[Start of section]

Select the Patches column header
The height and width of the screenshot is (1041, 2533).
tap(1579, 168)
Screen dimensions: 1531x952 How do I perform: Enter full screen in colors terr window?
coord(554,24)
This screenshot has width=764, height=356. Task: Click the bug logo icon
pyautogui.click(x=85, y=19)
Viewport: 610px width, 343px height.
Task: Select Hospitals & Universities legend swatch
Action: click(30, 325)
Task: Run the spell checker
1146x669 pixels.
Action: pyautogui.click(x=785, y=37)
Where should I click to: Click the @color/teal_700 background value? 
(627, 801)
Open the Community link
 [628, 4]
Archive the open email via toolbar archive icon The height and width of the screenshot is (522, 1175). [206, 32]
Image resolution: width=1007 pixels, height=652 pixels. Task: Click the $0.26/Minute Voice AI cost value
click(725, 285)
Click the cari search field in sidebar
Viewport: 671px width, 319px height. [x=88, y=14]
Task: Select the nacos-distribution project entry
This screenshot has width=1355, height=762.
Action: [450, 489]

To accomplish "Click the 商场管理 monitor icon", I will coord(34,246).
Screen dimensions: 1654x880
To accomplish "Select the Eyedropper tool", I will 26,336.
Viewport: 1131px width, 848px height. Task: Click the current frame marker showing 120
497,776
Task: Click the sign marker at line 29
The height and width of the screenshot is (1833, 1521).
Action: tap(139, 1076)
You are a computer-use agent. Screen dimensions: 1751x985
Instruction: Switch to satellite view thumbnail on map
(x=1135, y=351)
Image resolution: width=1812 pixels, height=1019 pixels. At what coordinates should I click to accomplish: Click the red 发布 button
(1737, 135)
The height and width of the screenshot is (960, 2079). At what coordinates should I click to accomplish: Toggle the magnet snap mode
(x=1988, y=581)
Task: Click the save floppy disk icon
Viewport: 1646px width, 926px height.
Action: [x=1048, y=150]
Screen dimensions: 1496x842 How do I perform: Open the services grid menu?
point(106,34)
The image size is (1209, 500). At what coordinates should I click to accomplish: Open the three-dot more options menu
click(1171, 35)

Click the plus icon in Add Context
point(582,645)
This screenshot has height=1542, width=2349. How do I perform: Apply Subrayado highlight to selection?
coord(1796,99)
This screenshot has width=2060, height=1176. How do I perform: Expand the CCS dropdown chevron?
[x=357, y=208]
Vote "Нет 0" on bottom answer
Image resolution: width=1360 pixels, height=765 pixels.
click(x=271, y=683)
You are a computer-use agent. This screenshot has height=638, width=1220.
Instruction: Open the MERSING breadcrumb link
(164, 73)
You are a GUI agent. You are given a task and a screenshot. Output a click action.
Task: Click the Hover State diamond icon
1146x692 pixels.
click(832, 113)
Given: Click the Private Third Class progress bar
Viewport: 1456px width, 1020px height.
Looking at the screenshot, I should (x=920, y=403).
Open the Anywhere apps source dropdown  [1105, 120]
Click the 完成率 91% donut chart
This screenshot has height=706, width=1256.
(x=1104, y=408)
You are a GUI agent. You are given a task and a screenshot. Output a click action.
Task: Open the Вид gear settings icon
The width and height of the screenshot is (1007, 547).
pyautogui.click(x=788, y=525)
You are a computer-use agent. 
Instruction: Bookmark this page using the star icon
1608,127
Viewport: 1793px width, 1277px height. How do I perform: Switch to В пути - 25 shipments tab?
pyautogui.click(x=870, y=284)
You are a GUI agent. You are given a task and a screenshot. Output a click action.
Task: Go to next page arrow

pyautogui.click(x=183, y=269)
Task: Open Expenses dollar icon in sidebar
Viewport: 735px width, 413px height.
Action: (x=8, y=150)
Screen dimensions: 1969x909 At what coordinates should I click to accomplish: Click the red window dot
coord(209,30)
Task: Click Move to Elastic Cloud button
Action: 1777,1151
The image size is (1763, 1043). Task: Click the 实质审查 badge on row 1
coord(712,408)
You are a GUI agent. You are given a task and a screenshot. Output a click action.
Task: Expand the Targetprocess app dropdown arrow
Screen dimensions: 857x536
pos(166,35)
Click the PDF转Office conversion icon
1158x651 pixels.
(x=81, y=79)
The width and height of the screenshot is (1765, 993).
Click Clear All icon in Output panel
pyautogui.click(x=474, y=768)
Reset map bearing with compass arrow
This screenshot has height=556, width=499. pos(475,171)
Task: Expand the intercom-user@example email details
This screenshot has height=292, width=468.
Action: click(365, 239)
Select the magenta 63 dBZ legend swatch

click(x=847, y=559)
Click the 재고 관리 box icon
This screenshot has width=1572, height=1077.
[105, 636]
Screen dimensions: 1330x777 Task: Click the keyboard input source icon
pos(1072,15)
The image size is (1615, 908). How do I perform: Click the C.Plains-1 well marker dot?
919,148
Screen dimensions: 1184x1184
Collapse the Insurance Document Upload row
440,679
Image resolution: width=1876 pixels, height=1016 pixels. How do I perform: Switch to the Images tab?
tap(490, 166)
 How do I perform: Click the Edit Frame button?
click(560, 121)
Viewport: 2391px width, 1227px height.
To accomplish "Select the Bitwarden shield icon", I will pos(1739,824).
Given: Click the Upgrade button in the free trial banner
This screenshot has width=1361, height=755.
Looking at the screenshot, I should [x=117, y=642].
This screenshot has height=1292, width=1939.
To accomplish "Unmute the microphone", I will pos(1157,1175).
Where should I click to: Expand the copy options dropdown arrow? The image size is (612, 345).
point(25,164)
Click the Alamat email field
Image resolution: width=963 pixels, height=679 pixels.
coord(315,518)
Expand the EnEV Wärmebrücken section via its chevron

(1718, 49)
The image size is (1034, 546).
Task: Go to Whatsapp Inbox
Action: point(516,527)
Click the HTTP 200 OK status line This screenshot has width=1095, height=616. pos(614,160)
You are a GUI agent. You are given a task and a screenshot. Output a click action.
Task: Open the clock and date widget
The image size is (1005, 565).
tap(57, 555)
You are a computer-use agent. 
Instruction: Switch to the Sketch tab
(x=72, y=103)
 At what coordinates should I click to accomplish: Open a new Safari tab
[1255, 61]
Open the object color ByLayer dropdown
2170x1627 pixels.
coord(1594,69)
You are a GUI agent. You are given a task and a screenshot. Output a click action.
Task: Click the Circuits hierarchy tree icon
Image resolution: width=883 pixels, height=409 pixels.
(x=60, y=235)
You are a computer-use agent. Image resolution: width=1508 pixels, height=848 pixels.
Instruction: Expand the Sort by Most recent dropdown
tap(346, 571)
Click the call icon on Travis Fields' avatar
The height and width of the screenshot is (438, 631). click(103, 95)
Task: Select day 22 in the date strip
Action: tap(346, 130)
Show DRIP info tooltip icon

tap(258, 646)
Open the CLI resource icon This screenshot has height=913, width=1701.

[End of section]

Output the listing above word for word.

Select the Patches column header
The height and width of the screenshot is (1041, 2533).
tap(1579, 168)
Screen dimensions: 1531x952 How do I perform: Enter full screen in colors terr window?
coord(554,24)
This screenshot has width=764, height=356. Task: Click the bug logo icon
pyautogui.click(x=85, y=19)
Viewport: 610px width, 343px height.
Task: Select Hospitals & Universities legend swatch
Action: click(30, 325)
Task: Run the spell checker
1146x669 pixels.
Action: pyautogui.click(x=785, y=37)
Where should I click to: Click the @color/teal_700 background value? 
(627, 801)
Open the Community link
 [628, 4]
Archive the open email via toolbar archive icon The height and width of the screenshot is (522, 1175). [206, 32]
Image resolution: width=1007 pixels, height=652 pixels. Task: Click the $0.26/Minute Voice AI cost value
click(725, 285)
Click the cari search field in sidebar
Viewport: 671px width, 319px height. [x=88, y=14]
Task: Select the nacos-distribution project entry
This screenshot has width=1355, height=762.
Action: [450, 489]

To accomplish "Click the 商场管理 monitor icon", I will coord(34,246).
Screen dimensions: 1654x880
To accomplish "Select the Eyedropper tool", I will 26,336.
Viewport: 1131px width, 848px height. Task: Click the current frame marker showing 120
497,776
Task: Click the sign marker at line 29
The height and width of the screenshot is (1833, 1521).
Action: tap(139, 1076)
You are a computer-use agent. Screen dimensions: 1751x985
Instruction: Switch to satellite view thumbnail on map
(x=1135, y=351)
Image resolution: width=1812 pixels, height=1019 pixels. At what coordinates should I click to accomplish: Click the red 发布 button
(1737, 135)
The height and width of the screenshot is (960, 2079). At what coordinates should I click to accomplish: Toggle the magnet snap mode
(x=1988, y=581)
Task: Click the save floppy disk icon
Viewport: 1646px width, 926px height.
Action: [x=1048, y=150]
Screen dimensions: 1496x842 How do I perform: Open the services grid menu?
point(106,34)
The image size is (1209, 500). At what coordinates should I click to accomplish: Open the three-dot more options menu
click(1171, 35)

Click the plus icon in Add Context
point(582,645)
This screenshot has height=1542, width=2349. How do I perform: Apply Subrayado highlight to selection?
coord(1796,99)
This screenshot has width=2060, height=1176. How do I perform: Expand the CCS dropdown chevron?
[x=357, y=208]
Vote "Нет 0" on bottom answer
Image resolution: width=1360 pixels, height=765 pixels.
click(x=271, y=683)
You are a computer-use agent. This screenshot has height=638, width=1220.
Instruction: Open the MERSING breadcrumb link
(164, 73)
You are a GUI agent. You are given a task and a screenshot. Output a click action.
Task: Click the Hover State diamond icon
1146x692 pixels.
click(832, 113)
Given: Click the Private Third Class progress bar
Viewport: 1456px width, 1020px height.
Looking at the screenshot, I should (x=920, y=403).
Open the Anywhere apps source dropdown  [1105, 120]
Click the 完成率 91% donut chart
This screenshot has height=706, width=1256.
(x=1104, y=408)
You are a GUI agent. You are given a task and a screenshot. Output a click action.
Task: Open the Вид gear settings icon
The width and height of the screenshot is (1007, 547).
pyautogui.click(x=788, y=525)
You are a computer-use agent. 
Instruction: Bookmark this page using the star icon
1608,127
Viewport: 1793px width, 1277px height. How do I perform: Switch to В пути - 25 shipments tab?
pyautogui.click(x=870, y=284)
You are a GUI agent. You are given a task and a screenshot. Output a click action.
Task: Go to next page arrow

pyautogui.click(x=183, y=269)
Task: Open Expenses dollar icon in sidebar
Viewport: 735px width, 413px height.
Action: (x=8, y=150)
Screen dimensions: 1969x909 At what coordinates should I click to accomplish: Click the red window dot
coord(209,30)
Task: Click Move to Elastic Cloud button
Action: 1777,1151
The image size is (1763, 1043). Task: Click the 实质审查 badge on row 1
coord(712,408)
You are a GUI agent. You are given a task and a screenshot. Output a click action.
Task: Expand the Targetprocess app dropdown arrow
Screen dimensions: 857x536
pos(166,35)
Click the PDF转Office conversion icon
1158x651 pixels.
(x=81, y=79)
The width and height of the screenshot is (1765, 993).
Click Clear All icon in Output panel
pyautogui.click(x=474, y=768)
Reset map bearing with compass arrow
This screenshot has height=556, width=499. pos(475,171)
Task: Expand the intercom-user@example email details
This screenshot has height=292, width=468.
Action: click(365, 239)
Select the magenta 63 dBZ legend swatch

click(x=847, y=559)
Click the 재고 관리 box icon
This screenshot has width=1572, height=1077.
[105, 636]
Screen dimensions: 1330x777 Task: Click the keyboard input source icon
pos(1072,15)
The image size is (1615, 908). How do I perform: Click the C.Plains-1 well marker dot?
919,148
Screen dimensions: 1184x1184
Collapse the Insurance Document Upload row
440,679
Image resolution: width=1876 pixels, height=1016 pixels. How do I perform: Switch to the Images tab?
tap(490, 166)
 How do I perform: Click the Edit Frame button?
click(560, 121)
Viewport: 2391px width, 1227px height.
To accomplish "Select the Bitwarden shield icon", I will pos(1739,824).
Given: Click the Upgrade button in the free trial banner
This screenshot has width=1361, height=755.
Looking at the screenshot, I should [x=117, y=642].
This screenshot has height=1292, width=1939.
To accomplish "Unmute the microphone", I will pos(1157,1175).
Where should I click to: Expand the copy options dropdown arrow? The image size is (612, 345).
point(25,164)
Click the Alamat email field
Image resolution: width=963 pixels, height=679 pixels.
coord(315,518)
Expand the EnEV Wärmebrücken section via its chevron

(1718, 49)
The image size is (1034, 546).
Task: Go to Whatsapp Inbox
Action: point(516,527)
Click the HTTP 200 OK status line This screenshot has width=1095, height=616. pos(614,160)
You are a GUI agent. You are given a task and a screenshot. Output a click action.
Task: Open the clock and date widget
The image size is (1005, 565).
tap(57, 555)
You are a computer-use agent. 
Instruction: Switch to the Sketch tab
(x=72, y=103)
 At what coordinates should I click to accomplish: Open a new Safari tab
[1255, 61]
Open the object color ByLayer dropdown
2170x1627 pixels.
coord(1594,69)
You are a GUI agent. You are given a task and a screenshot. Output a click action.
Task: Click the Circuits hierarchy tree icon
Image resolution: width=883 pixels, height=409 pixels.
(x=60, y=235)
You are a computer-use agent. Image resolution: width=1508 pixels, height=848 pixels.
Instruction: Expand the Sort by Most recent dropdown
tap(346, 571)
Click the call icon on Travis Fields' avatar
The height and width of the screenshot is (438, 631). click(103, 95)
Task: Select day 22 in the date strip
Action: tap(346, 130)
Show DRIP info tooltip icon

tap(258, 646)
Open the CLI resource icon This screenshot has height=913, width=1701.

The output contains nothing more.